When it comes to sealing your custom enclosures, there are several options such as snap fit, screw fit, ultrasonic welding, adhesive, and riveting.
Your product design specification should provide guidance for choosing the right sealing option. These requirements can be based on factors such as aesthetics, IP rating, cost, durability, tamper proofing, access for maintenance, design for disassembly, and other technical factors that all impact the product design process and end product. Here we will discuss each of the listed sealing methods to help you better understand the individual benefits and guide you in choosing the optimum method.
If low unit cost is important, snap fit or press fit sealing methods are commonly used approaches when producing high-volume custom enclosures. Assembly times and part count are usually lower, and the product can have a clean, uncluttered aesthetic as it has no visible fixings. If the snap fits are hidden when assembled, end users can’t easily gain access to the custom enclosure without breaking it, so tamper evidence is provided. The snap fit can also be designed to be a functional feature, so the user can ‘snap’ open a lid to gain access for maintenance for instance. We recently used this approach on a wall mounted plastic enclosure for a UK based technology business.
Screws are one of the most popular and common sealing methods for a wide range of custom enclosures. When used with different materials the type of screw required can vary and so must be engineered to meet specifications. Screws are available in a vast range of sizes and materials, making them one of the more versatile options. Adding a nice looking screw in a considered manner can enhance certain design approaches, making a product look more engineered, and rugged.
We often use this approach to seal enclosures that need to provide protection from ingress by dust and water, as the action of screwing the lid closed can pull closing faces together and compress a seal.
Adhesives (in liquid and tape form) are less commonly used for sealing due to the added process of handling the adhesive itself, environmental factors, and performance. Nonetheless, in certain situations, adhesives may still be worth considering if high production volumes justify setting up an appropriate assembly line, and a tamperproof end product is required.
Ultrasonic welding is a method of joining 2 plastic components together. The plastic parts need to be designed specifically for this process as a section of the plastic is ‘sacrificed’ (melted) by a quick burst of UltraSonic energy, which rapidly heats the plastic locally to provide a bond. Some set up is required to make a fixture to hold your enclosure in the UltraSonic welding machine, but once set up, this is a relatively quick process. No additional fixing components are required, and the end result should be strong if welded correctly.

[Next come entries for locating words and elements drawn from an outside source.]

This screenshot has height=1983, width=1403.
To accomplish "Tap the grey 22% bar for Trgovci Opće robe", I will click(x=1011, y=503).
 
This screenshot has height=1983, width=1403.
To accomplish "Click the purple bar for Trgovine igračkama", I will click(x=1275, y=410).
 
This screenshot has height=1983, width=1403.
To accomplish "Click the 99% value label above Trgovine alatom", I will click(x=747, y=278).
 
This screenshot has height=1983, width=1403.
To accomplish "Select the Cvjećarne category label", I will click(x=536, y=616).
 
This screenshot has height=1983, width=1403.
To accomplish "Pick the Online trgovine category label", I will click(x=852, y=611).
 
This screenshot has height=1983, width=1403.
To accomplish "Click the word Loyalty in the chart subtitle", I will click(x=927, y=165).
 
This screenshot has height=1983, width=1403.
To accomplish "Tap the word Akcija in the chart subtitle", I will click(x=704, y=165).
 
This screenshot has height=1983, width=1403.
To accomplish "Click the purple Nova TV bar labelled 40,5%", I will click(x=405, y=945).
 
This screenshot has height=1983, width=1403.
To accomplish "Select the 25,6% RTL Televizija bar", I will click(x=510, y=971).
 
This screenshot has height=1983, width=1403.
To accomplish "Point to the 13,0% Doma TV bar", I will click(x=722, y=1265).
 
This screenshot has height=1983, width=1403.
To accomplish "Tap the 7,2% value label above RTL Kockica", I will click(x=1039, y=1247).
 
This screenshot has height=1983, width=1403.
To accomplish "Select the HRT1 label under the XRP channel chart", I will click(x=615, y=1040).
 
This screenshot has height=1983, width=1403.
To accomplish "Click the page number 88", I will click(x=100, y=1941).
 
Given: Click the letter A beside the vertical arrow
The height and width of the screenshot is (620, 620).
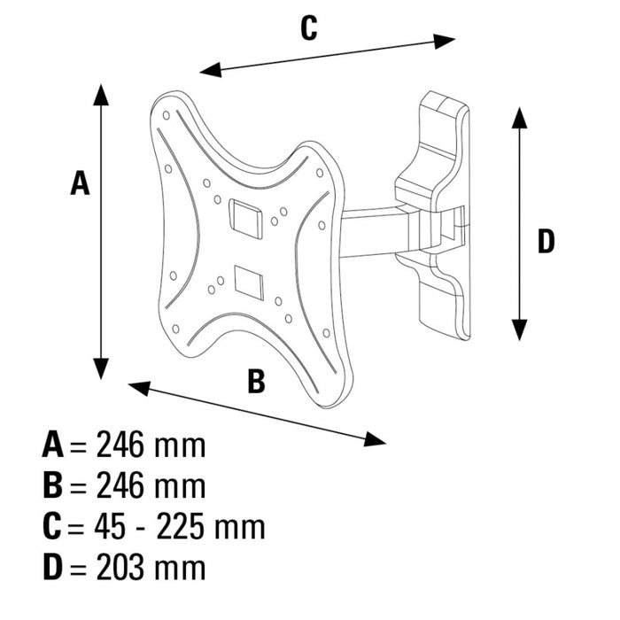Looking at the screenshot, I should [80, 183].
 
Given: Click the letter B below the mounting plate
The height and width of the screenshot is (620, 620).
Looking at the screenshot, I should [255, 382].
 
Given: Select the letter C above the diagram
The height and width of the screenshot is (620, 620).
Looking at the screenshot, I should [307, 28].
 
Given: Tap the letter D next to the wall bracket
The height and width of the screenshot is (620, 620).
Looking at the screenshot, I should [546, 241].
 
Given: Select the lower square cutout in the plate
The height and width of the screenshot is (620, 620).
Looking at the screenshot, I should [249, 281].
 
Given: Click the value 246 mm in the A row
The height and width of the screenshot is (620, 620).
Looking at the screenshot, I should [151, 445].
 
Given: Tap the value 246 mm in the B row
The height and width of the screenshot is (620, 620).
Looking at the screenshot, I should [151, 485].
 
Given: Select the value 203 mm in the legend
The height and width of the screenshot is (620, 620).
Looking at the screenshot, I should [151, 568].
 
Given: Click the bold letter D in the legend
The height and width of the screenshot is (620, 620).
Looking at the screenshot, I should [52, 568].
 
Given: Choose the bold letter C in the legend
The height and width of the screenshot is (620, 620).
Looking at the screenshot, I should [51, 527].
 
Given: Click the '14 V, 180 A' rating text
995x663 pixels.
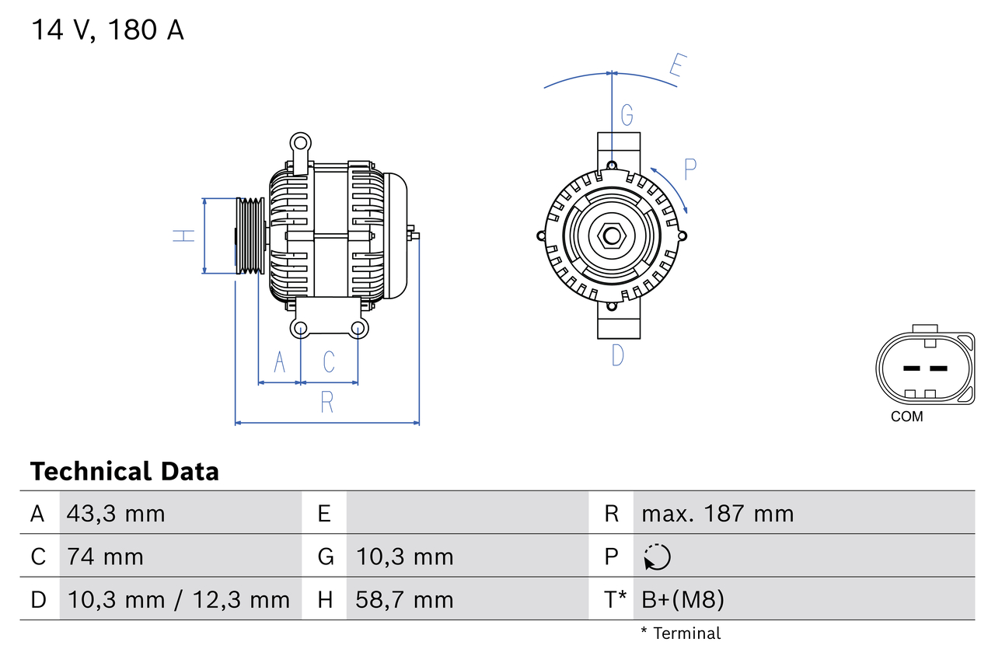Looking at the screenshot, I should click(x=107, y=30).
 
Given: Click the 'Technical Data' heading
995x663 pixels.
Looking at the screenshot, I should click(x=124, y=471).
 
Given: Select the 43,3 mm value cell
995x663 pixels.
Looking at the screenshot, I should click(x=116, y=514).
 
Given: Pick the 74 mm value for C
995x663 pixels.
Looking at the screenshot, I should click(x=105, y=557).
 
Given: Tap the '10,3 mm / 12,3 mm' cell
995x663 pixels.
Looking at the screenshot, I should click(x=178, y=599).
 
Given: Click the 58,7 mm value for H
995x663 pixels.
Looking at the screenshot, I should click(x=404, y=599).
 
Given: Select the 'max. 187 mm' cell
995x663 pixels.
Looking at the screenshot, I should click(x=717, y=514).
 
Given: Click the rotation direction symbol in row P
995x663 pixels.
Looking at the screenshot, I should click(x=657, y=557).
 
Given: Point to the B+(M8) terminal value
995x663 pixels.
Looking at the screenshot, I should click(x=683, y=599).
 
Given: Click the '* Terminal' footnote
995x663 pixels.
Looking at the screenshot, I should click(x=681, y=633).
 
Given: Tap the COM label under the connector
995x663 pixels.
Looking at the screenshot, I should click(x=906, y=417).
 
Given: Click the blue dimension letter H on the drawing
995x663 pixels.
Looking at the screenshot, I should click(x=183, y=236).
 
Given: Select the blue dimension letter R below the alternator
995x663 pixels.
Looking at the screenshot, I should click(x=327, y=402).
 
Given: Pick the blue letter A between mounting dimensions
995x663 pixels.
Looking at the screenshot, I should click(x=280, y=361).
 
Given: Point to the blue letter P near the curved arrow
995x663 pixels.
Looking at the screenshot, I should click(x=690, y=169).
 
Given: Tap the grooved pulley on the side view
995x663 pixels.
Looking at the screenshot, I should click(x=250, y=236).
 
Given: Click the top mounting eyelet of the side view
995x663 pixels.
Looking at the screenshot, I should click(x=300, y=142).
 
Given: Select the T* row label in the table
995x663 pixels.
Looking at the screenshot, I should click(x=615, y=599).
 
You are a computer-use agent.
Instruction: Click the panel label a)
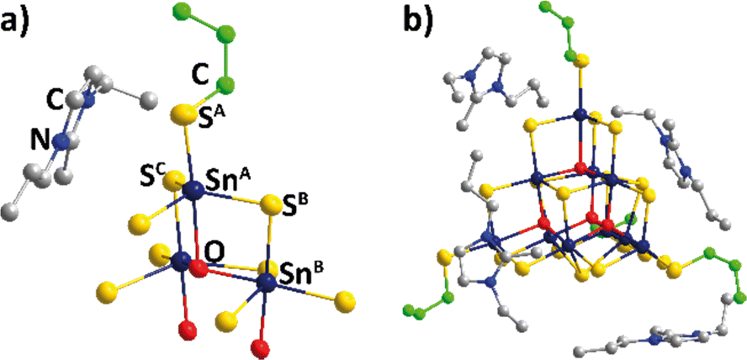pyautogui.click(x=19, y=19)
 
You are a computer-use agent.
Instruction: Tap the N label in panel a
pyautogui.click(x=38, y=144)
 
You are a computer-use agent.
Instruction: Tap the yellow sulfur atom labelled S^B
pyautogui.click(x=271, y=204)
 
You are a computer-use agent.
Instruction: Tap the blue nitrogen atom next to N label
pyautogui.click(x=61, y=142)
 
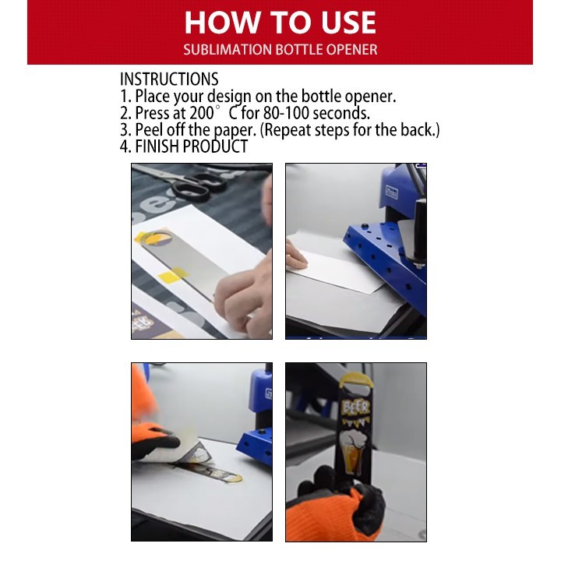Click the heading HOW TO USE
(x=280, y=23)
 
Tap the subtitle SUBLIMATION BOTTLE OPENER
(x=280, y=49)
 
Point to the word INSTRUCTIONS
(x=169, y=79)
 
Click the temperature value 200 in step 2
(x=202, y=113)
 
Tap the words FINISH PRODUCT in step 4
(x=192, y=146)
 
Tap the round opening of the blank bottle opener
(x=157, y=238)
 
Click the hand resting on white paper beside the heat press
(x=295, y=255)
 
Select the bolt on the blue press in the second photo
(x=418, y=265)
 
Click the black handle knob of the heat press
(x=419, y=229)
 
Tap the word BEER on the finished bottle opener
(x=355, y=408)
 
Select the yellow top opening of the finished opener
(x=356, y=381)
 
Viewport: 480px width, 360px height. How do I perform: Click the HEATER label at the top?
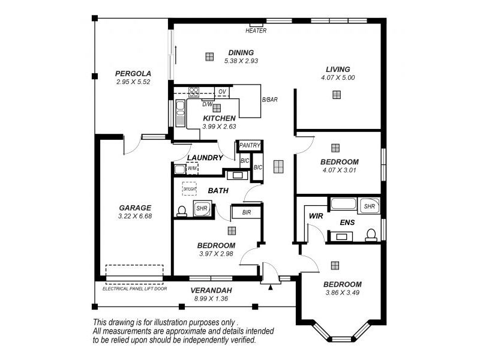tap(256, 31)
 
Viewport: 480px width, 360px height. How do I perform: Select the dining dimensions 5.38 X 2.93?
tap(241, 61)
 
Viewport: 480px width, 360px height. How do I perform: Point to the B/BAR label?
tap(269, 100)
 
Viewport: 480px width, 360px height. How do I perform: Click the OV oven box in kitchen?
tap(222, 92)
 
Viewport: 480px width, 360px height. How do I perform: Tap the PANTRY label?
tap(249, 145)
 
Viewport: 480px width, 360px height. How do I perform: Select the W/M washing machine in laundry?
tap(191, 169)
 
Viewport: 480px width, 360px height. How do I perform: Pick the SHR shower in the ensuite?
tap(368, 206)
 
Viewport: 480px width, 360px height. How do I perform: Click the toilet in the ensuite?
tap(371, 234)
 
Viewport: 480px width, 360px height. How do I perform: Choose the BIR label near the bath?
tap(247, 212)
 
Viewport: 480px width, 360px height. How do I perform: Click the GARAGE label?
tap(134, 208)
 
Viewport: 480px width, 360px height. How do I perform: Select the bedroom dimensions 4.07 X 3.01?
tap(340, 170)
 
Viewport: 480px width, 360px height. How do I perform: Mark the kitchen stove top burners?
tap(194, 92)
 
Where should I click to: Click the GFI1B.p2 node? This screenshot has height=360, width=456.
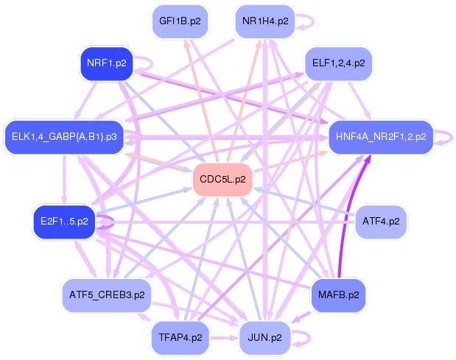180,21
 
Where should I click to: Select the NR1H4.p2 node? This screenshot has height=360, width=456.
265,21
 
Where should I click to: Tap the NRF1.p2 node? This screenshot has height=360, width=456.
106,63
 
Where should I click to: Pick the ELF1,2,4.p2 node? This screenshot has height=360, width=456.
338,63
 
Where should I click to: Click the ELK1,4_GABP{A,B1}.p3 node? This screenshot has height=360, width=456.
64,136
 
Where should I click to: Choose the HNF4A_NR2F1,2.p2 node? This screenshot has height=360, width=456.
381,137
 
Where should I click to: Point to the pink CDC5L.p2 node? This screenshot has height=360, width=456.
222,180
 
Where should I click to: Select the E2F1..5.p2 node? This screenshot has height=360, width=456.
64,222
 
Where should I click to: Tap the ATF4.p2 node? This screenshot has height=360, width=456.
381,222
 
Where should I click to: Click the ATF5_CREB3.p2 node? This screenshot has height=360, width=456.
107,295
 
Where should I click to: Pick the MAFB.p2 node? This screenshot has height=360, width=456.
338,295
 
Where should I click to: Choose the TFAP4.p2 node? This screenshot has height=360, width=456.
180,338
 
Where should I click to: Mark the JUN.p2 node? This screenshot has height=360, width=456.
264,338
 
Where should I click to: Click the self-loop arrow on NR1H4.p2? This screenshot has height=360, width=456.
313,21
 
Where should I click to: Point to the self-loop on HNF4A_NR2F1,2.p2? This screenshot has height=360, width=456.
452,137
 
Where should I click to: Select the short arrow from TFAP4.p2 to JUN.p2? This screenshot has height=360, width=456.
224,338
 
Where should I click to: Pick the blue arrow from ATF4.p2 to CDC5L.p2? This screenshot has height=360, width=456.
304,202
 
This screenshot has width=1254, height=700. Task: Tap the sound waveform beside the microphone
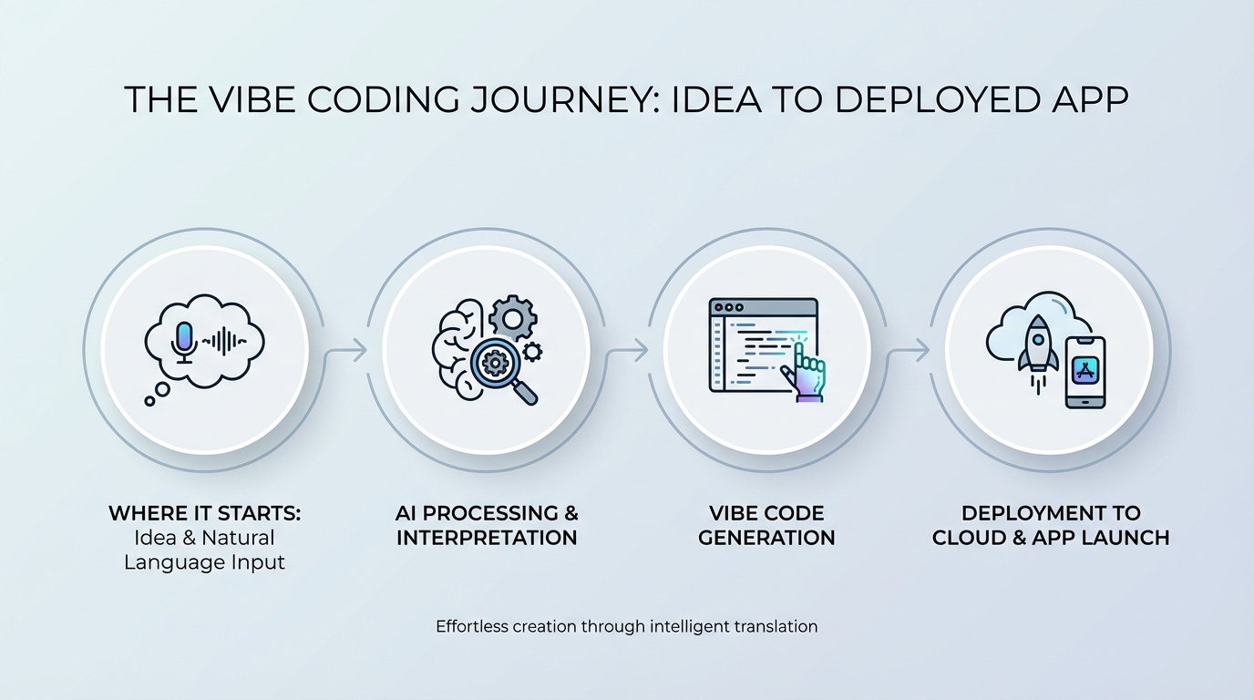(224, 342)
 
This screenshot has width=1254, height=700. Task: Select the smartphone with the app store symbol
(1084, 372)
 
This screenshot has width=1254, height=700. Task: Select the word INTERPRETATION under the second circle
(487, 538)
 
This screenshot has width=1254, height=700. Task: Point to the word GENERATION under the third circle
(766, 538)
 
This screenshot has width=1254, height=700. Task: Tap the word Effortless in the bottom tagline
(471, 626)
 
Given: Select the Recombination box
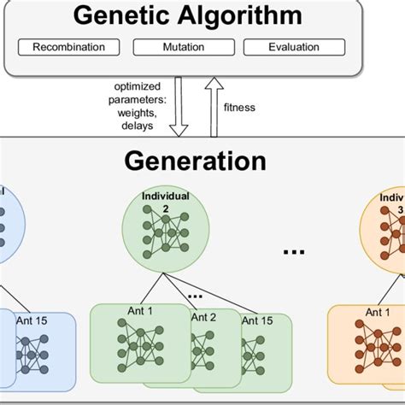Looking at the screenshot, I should pos(68,48).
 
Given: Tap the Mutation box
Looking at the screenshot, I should pos(183,48).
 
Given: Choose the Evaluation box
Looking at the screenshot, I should pos(295,48).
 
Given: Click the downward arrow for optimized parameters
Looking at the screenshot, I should pos(179,107).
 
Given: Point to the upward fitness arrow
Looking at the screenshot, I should pos(213,107).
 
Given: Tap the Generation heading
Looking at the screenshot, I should pos(195,161).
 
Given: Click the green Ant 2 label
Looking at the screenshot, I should pos(203,317).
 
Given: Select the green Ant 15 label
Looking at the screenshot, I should pos(258,320).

We recently used this approach on a hand held electronic device that needed to be compact and tamperproof.
In an industrial, anti-tamper application, rivets may be a consideration. Rivets are cost effective, durable and one of the quicker assembly methods for sealing components. There is a wide range of rivet designs available, but, if your product doesn’t rely heavily on aesthetics and precision then this may be an option to consider.
There is a wide range of sealing methods for custom enclosures, which is why it is important to consider early in the design process. Your approach should always be based on your product requirements and choosing the best sealing method available on this basis. Selecting the perfect sealing method can make the difference between a good product and a great one, which is why you should always discuss and explore your options throughout the design process.